### Instructions for the task
Take the records below and set down exactly the lines from the one with "[button] (1001, 144)" to the one with "Tags (1336, 38)", ends included; do not copy the pictures.
━━━━━ Records
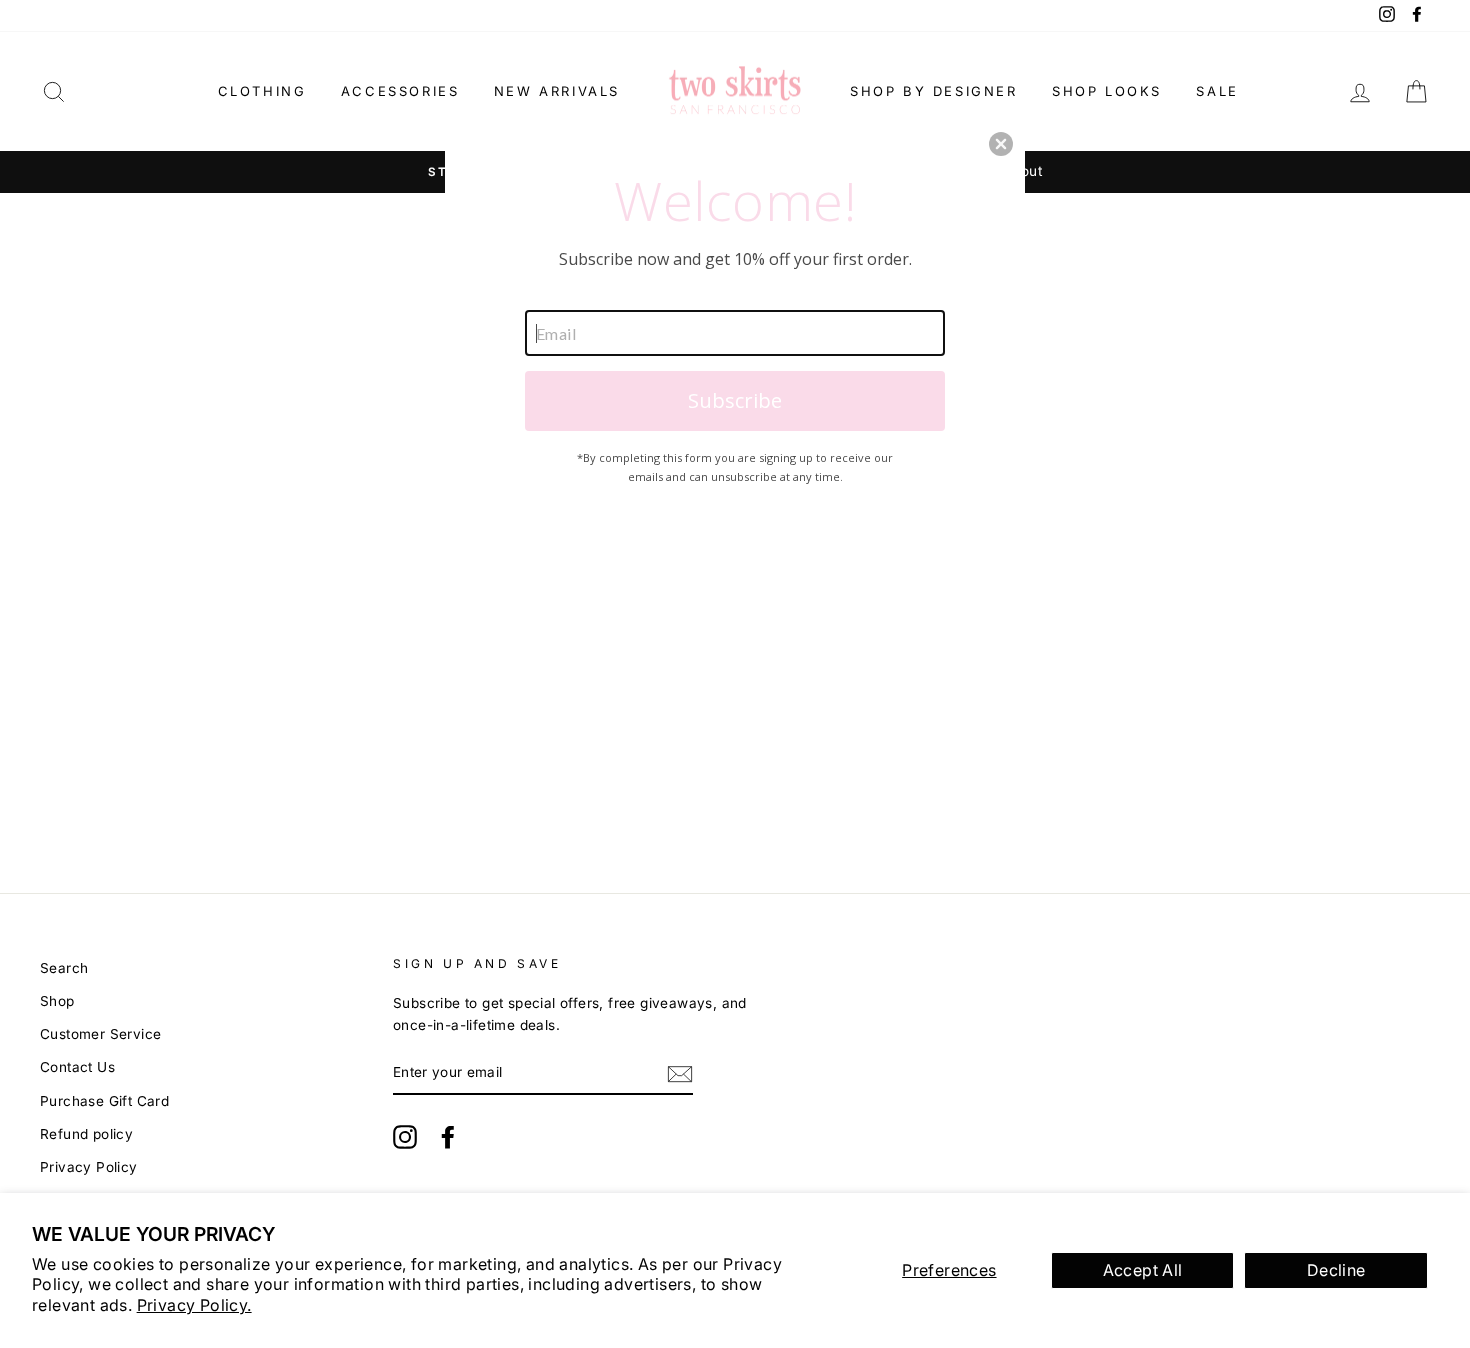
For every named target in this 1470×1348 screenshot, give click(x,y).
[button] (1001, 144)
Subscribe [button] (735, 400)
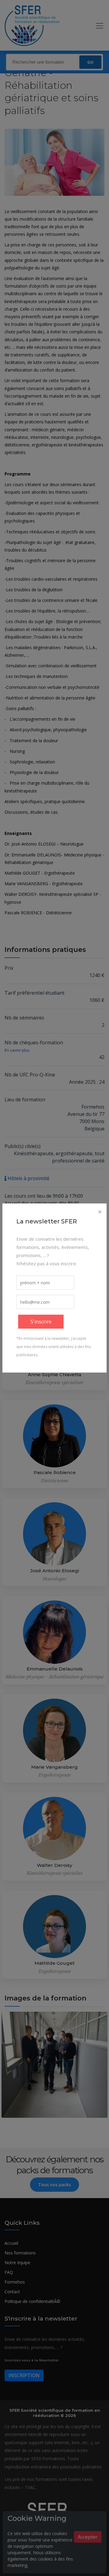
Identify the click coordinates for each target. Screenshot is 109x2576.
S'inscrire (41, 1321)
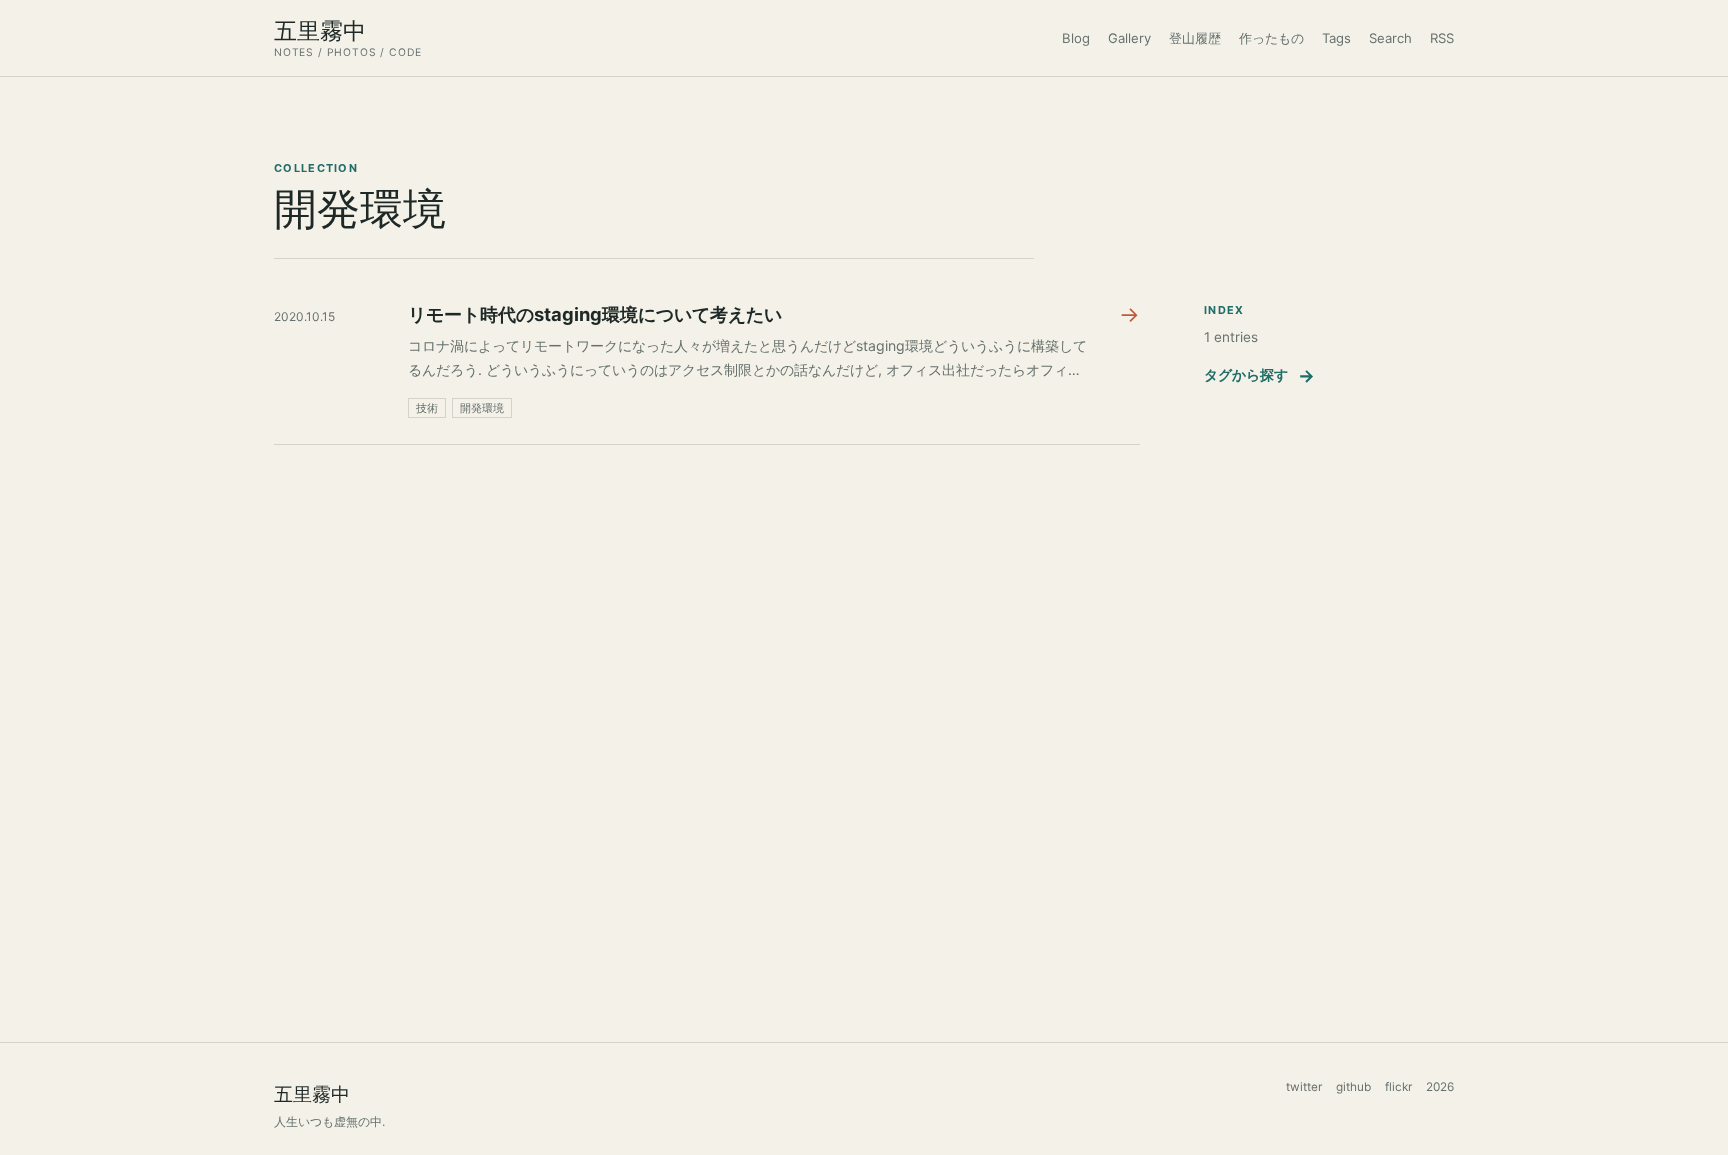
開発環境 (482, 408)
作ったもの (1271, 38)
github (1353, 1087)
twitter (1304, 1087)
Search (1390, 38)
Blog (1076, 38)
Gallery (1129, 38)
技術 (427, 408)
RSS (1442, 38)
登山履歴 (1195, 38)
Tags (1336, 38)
━━━━━━━━━━
━━━━━ Records
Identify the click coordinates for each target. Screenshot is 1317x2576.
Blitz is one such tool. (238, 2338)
━━━━━━━━━━
### Task response
[button] (1001, 144)
Subscribe [button] (735, 400)
Identify the click coordinates for each target. Screenshot is 109x2576.
S'inscrire (41, 1321)
開発環境 (482, 408)
作ったもの (1271, 38)
github (1353, 1087)
twitter (1304, 1087)
Search (1390, 38)
Blog (1076, 38)
Gallery (1129, 38)
技術 (427, 408)
RSS (1442, 38)
登山履歴 (1195, 38)
Tags (1336, 38)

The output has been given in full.